Data records

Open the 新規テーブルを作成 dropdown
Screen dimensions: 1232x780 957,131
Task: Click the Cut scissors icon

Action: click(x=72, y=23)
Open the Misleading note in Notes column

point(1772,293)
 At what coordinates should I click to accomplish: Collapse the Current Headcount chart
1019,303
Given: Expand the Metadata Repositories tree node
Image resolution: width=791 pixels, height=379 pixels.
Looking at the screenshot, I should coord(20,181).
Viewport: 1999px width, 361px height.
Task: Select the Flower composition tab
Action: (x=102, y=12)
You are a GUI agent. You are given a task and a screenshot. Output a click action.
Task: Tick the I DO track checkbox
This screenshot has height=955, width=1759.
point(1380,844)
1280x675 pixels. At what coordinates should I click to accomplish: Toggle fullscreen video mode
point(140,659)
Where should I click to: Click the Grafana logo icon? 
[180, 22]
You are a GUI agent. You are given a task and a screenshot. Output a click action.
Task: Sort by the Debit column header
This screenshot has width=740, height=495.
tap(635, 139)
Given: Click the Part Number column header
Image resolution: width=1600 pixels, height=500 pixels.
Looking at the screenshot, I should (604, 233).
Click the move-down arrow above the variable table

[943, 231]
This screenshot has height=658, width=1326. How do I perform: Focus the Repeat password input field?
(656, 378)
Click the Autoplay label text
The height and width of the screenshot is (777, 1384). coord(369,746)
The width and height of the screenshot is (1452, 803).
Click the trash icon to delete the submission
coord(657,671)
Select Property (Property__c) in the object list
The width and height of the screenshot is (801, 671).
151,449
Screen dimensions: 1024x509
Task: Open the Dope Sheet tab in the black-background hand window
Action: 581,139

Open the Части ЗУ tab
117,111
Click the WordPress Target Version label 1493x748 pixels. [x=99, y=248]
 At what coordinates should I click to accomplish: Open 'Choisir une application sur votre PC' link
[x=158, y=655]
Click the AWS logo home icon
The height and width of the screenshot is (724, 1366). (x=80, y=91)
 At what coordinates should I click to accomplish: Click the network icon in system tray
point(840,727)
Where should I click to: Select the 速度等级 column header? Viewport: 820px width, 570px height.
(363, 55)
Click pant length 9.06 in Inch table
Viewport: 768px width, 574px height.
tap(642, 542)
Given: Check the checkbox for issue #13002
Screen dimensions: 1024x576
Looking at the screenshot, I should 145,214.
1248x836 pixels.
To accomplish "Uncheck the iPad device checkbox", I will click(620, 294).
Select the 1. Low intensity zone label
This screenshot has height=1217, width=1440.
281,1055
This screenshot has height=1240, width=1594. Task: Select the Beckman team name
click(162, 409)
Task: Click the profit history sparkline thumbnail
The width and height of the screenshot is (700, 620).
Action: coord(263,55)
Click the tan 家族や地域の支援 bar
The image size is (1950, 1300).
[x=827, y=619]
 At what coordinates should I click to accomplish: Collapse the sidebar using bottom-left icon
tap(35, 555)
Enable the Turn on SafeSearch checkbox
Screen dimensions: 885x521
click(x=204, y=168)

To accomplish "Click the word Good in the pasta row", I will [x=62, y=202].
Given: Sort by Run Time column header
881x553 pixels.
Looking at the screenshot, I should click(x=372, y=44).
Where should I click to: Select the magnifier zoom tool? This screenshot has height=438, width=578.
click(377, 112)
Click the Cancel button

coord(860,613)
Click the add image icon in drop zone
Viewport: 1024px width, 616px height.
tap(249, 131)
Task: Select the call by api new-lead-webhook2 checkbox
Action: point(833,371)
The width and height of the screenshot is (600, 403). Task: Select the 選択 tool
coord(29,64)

#### Problem to solve
Would you set down every record again, exactly as it appears above?

#### Written answer
Open the 新規テーブルを作成 dropdown
Screen dimensions: 1232x780 957,131
Task: Click the Cut scissors icon

Action: click(x=72, y=23)
Open the Misleading note in Notes column

point(1772,293)
 At what coordinates should I click to accomplish: Collapse the Current Headcount chart
1019,303
Given: Expand the Metadata Repositories tree node
Image resolution: width=791 pixels, height=379 pixels.
Looking at the screenshot, I should coord(20,181).
Viewport: 1999px width, 361px height.
Task: Select the Flower composition tab
Action: (x=102, y=12)
You are a GUI agent. You are given a task and a screenshot. Output a click action.
Task: Tick the I DO track checkbox
This screenshot has height=955, width=1759.
point(1380,844)
1280x675 pixels. At what coordinates should I click to accomplish: Toggle fullscreen video mode
point(140,659)
Where should I click to: Click the Grafana logo icon? 
[180, 22]
You are a GUI agent. You are given a task and a screenshot. Output a click action.
Task: Sort by the Debit column header
This screenshot has width=740, height=495.
tap(635, 139)
Given: Click the Part Number column header
Image resolution: width=1600 pixels, height=500 pixels.
Looking at the screenshot, I should (604, 233).
Click the move-down arrow above the variable table

[943, 231]
This screenshot has height=658, width=1326. How do I perform: Focus the Repeat password input field?
(656, 378)
Click the Autoplay label text
The height and width of the screenshot is (777, 1384). coord(369,746)
The width and height of the screenshot is (1452, 803).
Click the trash icon to delete the submission
coord(657,671)
Select Property (Property__c) in the object list
The width and height of the screenshot is (801, 671).
151,449
Screen dimensions: 1024x509
Task: Open the Dope Sheet tab in the black-background hand window
Action: 581,139

Open the Части ЗУ tab
117,111
Click the WordPress Target Version label 1493x748 pixels. [x=99, y=248]
 At what coordinates should I click to accomplish: Open 'Choisir une application sur votre PC' link
[x=158, y=655]
Click the AWS logo home icon
The height and width of the screenshot is (724, 1366). (x=80, y=91)
 At what coordinates should I click to accomplish: Click the network icon in system tray
point(840,727)
Where should I click to: Select the 速度等级 column header? Viewport: 820px width, 570px height.
(363, 55)
Click pant length 9.06 in Inch table
Viewport: 768px width, 574px height.
tap(642, 542)
Given: Check the checkbox for issue #13002
Screen dimensions: 1024x576
Looking at the screenshot, I should 145,214.
1248x836 pixels.
To accomplish "Uncheck the iPad device checkbox", I will click(620, 294).
Select the 1. Low intensity zone label
This screenshot has height=1217, width=1440.
281,1055
This screenshot has height=1240, width=1594. Task: Select the Beckman team name
click(162, 409)
Task: Click the profit history sparkline thumbnail
The width and height of the screenshot is (700, 620).
Action: coord(263,55)
Click the tan 家族や地域の支援 bar
The image size is (1950, 1300).
[x=827, y=619]
 At what coordinates should I click to accomplish: Collapse the sidebar using bottom-left icon
tap(35, 555)
Enable the Turn on SafeSearch checkbox
Screen dimensions: 885x521
click(x=204, y=168)

To accomplish "Click the word Good in the pasta row", I will [x=62, y=202].
Given: Sort by Run Time column header
881x553 pixels.
Looking at the screenshot, I should click(x=372, y=44).
Where should I click to: Select the magnifier zoom tool? This screenshot has height=438, width=578.
click(377, 112)
Click the Cancel button

coord(860,613)
Click the add image icon in drop zone
Viewport: 1024px width, 616px height.
tap(249, 131)
Task: Select the call by api new-lead-webhook2 checkbox
Action: point(833,371)
The width and height of the screenshot is (600, 403). Task: Select the 選択 tool
coord(29,64)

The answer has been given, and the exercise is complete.